Prior to the pandemic, every health professional – as well as individuals struggling with mental illness and their families – knew that access to care was a problem, even in relatively highly resourced countries, and that treatments were good but not great, with no major paradigm-shifting advances. I am one of those health professionals. But I am also an optimist by nature, and one of the advantages of working in a teaching hospital of a university is the opportunity to learn about innovations that could make a difference.
All too often, the government response to unmet health need is to offer funding for more of the same – more of the traditional clinicians, more hospitals, more beds. There is a need to think differently about how services are provided and to consider new approaches, mindful of the need to gauge outcomes (a need that is often ignored with our existing approaches that have been sanctified as traditions).

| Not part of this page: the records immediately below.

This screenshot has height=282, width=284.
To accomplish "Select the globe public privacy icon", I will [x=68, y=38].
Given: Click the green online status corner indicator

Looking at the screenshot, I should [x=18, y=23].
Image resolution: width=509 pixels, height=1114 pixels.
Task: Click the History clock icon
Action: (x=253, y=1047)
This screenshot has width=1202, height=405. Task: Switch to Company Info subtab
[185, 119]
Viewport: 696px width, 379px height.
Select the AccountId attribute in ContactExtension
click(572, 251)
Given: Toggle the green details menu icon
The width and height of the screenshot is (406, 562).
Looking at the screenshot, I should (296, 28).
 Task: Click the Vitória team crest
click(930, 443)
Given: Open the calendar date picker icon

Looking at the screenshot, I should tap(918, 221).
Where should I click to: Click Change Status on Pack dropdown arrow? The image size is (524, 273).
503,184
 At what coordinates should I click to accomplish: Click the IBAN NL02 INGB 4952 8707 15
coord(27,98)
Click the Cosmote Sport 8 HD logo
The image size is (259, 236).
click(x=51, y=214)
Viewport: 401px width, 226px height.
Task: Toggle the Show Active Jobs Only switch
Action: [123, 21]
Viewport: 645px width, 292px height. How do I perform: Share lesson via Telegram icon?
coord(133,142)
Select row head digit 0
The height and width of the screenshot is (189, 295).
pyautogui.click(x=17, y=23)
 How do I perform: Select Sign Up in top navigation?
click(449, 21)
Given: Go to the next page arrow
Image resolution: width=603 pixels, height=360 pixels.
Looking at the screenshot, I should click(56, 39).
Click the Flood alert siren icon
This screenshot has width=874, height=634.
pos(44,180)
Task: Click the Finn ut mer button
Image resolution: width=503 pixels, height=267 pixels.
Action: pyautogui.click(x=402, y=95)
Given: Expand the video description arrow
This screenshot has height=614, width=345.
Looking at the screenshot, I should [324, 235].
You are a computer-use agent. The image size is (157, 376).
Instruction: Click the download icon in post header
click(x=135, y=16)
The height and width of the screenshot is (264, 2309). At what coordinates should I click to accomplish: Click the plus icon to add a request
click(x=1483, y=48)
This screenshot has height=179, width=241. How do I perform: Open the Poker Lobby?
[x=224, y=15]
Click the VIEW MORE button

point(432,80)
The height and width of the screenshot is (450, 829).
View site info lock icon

In my book, I describe just some of the innovations happening now and awaiting scaling up; some have already been implemented and evaluated outside of Canada, while others have been created and tested within Canada. They include integrated services for youth that are community-based, accessible rapidly without appointment, and committed to outcome measurement; pharmacogenetics to help minimize the current trial-and-error approach to antidepressant selection; advances in the app world and artificial intelligence; rapid transcranial magnetic stimulation; and scientifically evaluated solutions to homelessness.
All of these are evidence-based contributions toward providing that essential component of all healthcare: hope.